[EXTRACTED DATA — start]

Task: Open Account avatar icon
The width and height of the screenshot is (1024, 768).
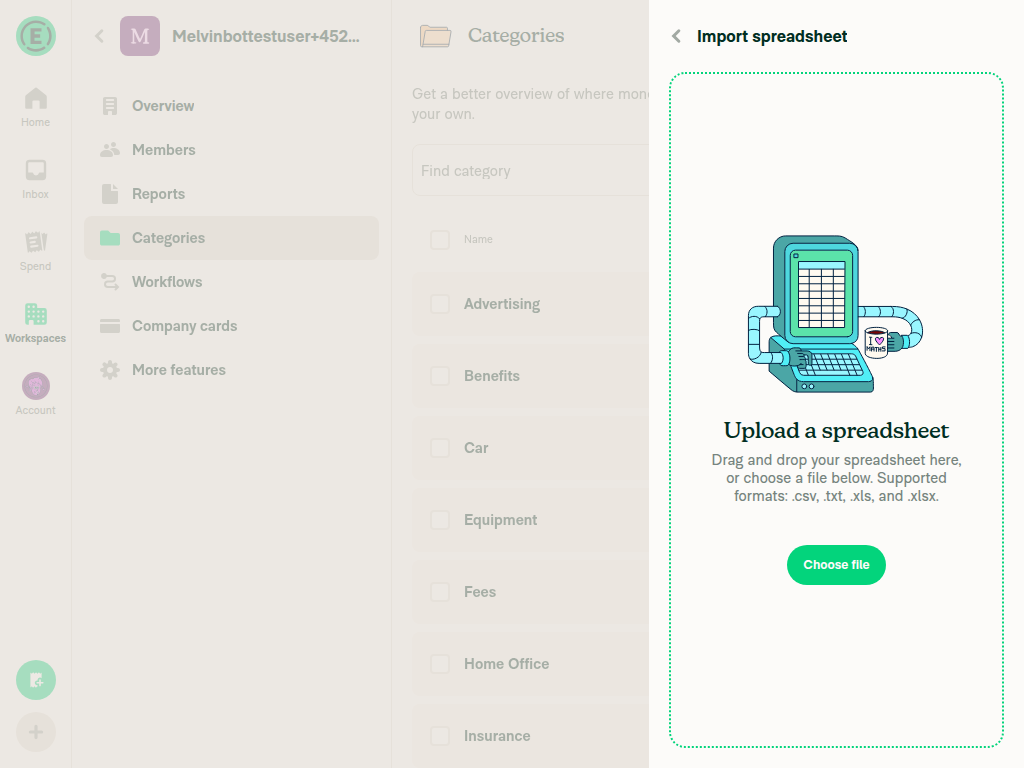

[EXTRACTED DATA — finish]
[EXTRACTED DATA — start]

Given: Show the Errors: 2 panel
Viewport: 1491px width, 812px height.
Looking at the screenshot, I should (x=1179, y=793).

[EXTRACTED DATA — finish]

** EXERCISE **
Return, word for word, the lines of the data above from the line with "Task: Open Account avatar icon" through the line with "The width and", inclusive.

** EXERCISE RESPONSE **
Task: Open Account avatar icon
The width and height of the screenshot is (1024, 768).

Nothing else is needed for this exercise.